Troisième élément positif, un premier pas est fait sur l’adaptation au changement climatique avec les obligations liées au changement du trait de côte. Il s’agit de s’adapter à la hausse du niveau des océans qui débouchera sur la submersion des bâtiments. Il y aura bien d’autres adaptations nécessaires en lien avec les différents effets du dérèglement climatique : sécheresses, canicules, crues, submersions.

La loi se situe dans un continuum après la loi d’orientation des mobilités et la loi anti-gaspillage et en faveur de l’économie circulaire. C’est le sens de l’article 1 sur l’engagement de l’Etat à atteindre les objectifs de l’accord de Paris et du Pacte vert européen. Symbolique, il remet dans son contexte l’effort fait et celui qui reste à faire.

La loi devra se concrétiser par des décrets et arrêtés nombreux et des budgets cohérents lors de la prochaine loi de finance.

Enfin, la loi n’est pas tout : les différents acteurs publics (Etat, régions, collectivités locales) et privés devront s’emparer des dispositifs mis à disposition pour opérer une réelle Transformation écologique.

Les avancées contestées par les ONG sont nombreuses. En voici deux qui sont significatives des problèmes en suspens :

Le premier sujet de contestation concerne la transformation des mobilités. En France, c’est la première source d’émissions de gaz à effet de serre en raison de tous les véhicules à moteurs thermiques qui circulent. C’est aussi une très grande source de pollution de l’air avec les décès qui l’accompagnent.

Il s’agit de changer des pratiques encouragées depuis plus de 50 ans qu’il s’agisse du transport de marchandises par camions ou du transport des personnes en véhicules individuels (2, 3 ou 4 roues). La dimension émotionnelle du sujet est incontestable.

L’interdiction de publicité pour les énergies fossiles reste fortement critiquée car elle ne va pas assez loin et assez vite : ce qui était souhaité par beaucoup c’est l’interdiction de la publicité pour les véhicules à moteurs thermiques dès 2022. C’est cette mesure qui a été très médiatisée alors que le vrai débat porte sur la trajectoire de la fin de circulation de tous les véhicules à moteurs thermiques.

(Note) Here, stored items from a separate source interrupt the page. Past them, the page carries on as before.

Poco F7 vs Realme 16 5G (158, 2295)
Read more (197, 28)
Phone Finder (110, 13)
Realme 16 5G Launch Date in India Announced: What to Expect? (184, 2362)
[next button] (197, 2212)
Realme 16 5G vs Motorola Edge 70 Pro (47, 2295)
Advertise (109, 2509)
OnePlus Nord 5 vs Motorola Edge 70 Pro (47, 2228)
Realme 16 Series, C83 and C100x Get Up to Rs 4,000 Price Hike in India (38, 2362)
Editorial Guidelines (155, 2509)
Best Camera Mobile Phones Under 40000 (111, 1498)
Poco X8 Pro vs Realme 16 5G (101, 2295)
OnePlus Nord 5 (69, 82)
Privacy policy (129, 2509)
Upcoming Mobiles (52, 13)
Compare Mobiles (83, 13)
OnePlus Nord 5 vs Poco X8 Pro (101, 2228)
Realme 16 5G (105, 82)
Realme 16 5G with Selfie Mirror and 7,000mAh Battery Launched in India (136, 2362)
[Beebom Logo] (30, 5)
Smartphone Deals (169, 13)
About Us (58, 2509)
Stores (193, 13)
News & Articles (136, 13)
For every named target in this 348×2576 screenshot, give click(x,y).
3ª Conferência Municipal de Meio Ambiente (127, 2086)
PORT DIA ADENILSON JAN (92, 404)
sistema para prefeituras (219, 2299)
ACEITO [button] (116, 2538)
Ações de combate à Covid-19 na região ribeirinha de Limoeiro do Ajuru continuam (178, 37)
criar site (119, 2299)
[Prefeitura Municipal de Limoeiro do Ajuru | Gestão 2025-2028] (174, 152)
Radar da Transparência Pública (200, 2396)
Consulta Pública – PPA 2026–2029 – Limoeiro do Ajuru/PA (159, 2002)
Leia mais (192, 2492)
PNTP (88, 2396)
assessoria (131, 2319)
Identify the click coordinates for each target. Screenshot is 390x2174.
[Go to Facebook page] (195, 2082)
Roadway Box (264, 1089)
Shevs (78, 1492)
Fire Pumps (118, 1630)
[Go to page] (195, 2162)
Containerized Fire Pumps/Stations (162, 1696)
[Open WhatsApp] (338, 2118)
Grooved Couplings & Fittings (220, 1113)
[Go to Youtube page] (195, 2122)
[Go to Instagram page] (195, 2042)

La fin de la vente des véhicules émettant plus de 95 g de CO2 par kilomètre (NEDC) est programmée pour 2030 dans la loi. Cela ne signifie pas la fin de leur circulation :  c’est un jalon pour l’industrie automobile.

C’est à l’aune de cette thématique que l’on peut mesurer l’importance de la question de l’acceptabilité sur le choix d’une date limite. Comment les Français vont-ils réagir à la perte de valeur de leur automobile ?

Par ailleurs, le rôle des régions et des collectivités locales est très important puisqu’elles organisent les mobilités et les investissements en infrastructures soutenant ou pas le passage vers les mobilités actives (vélo, marche) ou les transports en commun.

Le deuxième sujet sensible concerne la décarbonation de l’agriculture. Les sources d’émissions de gaz à effet de serre sont l’élevage industriel et l’usage des engrais azotés, d’où les mesures visant à développer les repas végétariens dans les cantines et la stratégie de réduction des engrais azotés. Les critiques fusent de toute part avec deux dimensions très différentes :

–    La consommation de viande est associée à la qualité de vie sur le plan émotionnel, même si sa surconsommation a des effets sur la santé et si la nourriture des animaux est issue de la déforestation,

–    La réduction des engrais azotés n’a pas été possible jusqu’à présent malgré toutes les trajectoires annoncées, tant par ce gouvernement que par ses prédécesseurs.

Dans les deux cas, le niveau Européen est le plus pertinent pour faire des avancées significatives grâce à la réglementation sur les véhicules et à la Politiques Agricole Commune : les sujets sont lancés et avancent. Le moment-clé c’est celui de la transposition en droit français de ces avancées. L’exemple du retrait du décret de transposition du contrôle technique des 2 roues motorisés cet été est un exemple de ce qui peut se passer, tout comme le non-respect de la directive Oiseaux en matière de chasse qui a fait l’objet de décisions du Conseil d’Etat.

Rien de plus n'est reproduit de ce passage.